▶ _OBJECTIVE_
Copy the items below exactly, beginning at the line that contains "Given: Open the X-H2 star rating reviews" and stopping after the line that contains "Looking at the".

▶ _INPUT DATA_
------------------------------

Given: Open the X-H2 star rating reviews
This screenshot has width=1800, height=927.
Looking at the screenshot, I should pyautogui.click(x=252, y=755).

------------------------------

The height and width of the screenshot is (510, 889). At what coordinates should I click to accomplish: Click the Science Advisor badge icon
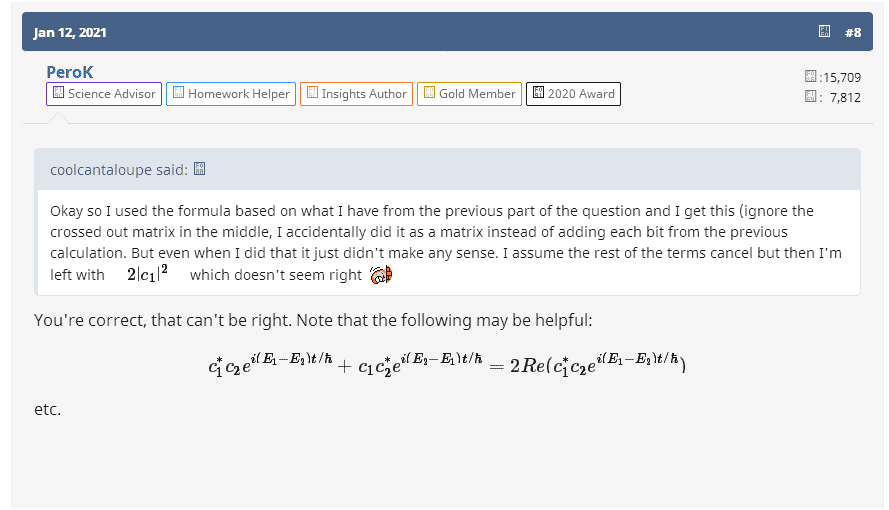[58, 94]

------------------------------

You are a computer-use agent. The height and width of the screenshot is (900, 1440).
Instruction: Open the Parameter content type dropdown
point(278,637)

------------------------------

▶ _THE OUTPUT_
Given: Open the X-H2 star rating reviews
This screenshot has width=1800, height=927.
Looking at the screenshot, I should pyautogui.click(x=252, y=755).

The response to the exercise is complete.